_Written instruction_
Pull out every line of the entries below that contains the string "showing", treating uppercase and lowercase letters as different.

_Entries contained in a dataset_
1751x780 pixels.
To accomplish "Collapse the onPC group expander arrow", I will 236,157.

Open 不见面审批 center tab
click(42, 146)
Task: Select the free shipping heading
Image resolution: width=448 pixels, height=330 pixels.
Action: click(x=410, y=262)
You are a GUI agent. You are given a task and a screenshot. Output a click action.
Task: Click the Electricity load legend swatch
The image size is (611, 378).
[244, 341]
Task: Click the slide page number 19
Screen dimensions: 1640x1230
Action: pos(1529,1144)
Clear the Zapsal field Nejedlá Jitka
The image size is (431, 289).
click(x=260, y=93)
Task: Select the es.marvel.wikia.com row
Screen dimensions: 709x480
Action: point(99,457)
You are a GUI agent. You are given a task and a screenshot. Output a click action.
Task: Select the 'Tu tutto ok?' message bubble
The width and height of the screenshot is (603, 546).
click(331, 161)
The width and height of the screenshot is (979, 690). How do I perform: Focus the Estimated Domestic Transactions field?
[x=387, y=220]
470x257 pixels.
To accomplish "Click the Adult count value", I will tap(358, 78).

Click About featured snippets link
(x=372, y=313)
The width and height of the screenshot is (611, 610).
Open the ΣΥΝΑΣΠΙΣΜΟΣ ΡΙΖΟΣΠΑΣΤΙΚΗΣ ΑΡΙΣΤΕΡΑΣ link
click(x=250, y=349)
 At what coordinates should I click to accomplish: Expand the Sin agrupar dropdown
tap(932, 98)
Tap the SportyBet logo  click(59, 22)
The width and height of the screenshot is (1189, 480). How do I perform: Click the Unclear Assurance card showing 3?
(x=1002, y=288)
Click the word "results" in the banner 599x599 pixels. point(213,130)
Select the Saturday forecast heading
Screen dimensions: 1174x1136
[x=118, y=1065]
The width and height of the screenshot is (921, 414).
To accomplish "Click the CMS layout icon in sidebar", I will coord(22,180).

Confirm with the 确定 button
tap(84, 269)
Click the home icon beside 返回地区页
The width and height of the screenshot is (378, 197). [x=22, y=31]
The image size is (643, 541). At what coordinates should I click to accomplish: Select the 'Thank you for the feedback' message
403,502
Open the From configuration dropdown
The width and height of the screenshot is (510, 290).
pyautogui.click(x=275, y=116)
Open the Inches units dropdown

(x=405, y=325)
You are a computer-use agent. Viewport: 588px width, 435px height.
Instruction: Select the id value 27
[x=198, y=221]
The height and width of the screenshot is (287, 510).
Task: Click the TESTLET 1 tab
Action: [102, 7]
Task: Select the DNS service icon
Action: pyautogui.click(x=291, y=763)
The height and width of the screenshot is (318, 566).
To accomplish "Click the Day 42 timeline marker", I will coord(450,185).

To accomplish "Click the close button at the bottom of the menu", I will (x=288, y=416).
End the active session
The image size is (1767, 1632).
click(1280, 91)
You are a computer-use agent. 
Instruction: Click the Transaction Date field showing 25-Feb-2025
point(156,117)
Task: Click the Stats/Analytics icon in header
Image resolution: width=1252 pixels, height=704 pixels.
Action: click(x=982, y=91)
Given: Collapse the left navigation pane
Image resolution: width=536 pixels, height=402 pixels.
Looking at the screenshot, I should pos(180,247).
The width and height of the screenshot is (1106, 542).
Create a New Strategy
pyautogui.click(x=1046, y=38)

_Answer to this exercise_
The width and height of the screenshot is (1189, 480). How do I perform: Click the Unclear Assurance card showing 3?
Instruction: Click the Transaction Date field showing 25-Feb-2025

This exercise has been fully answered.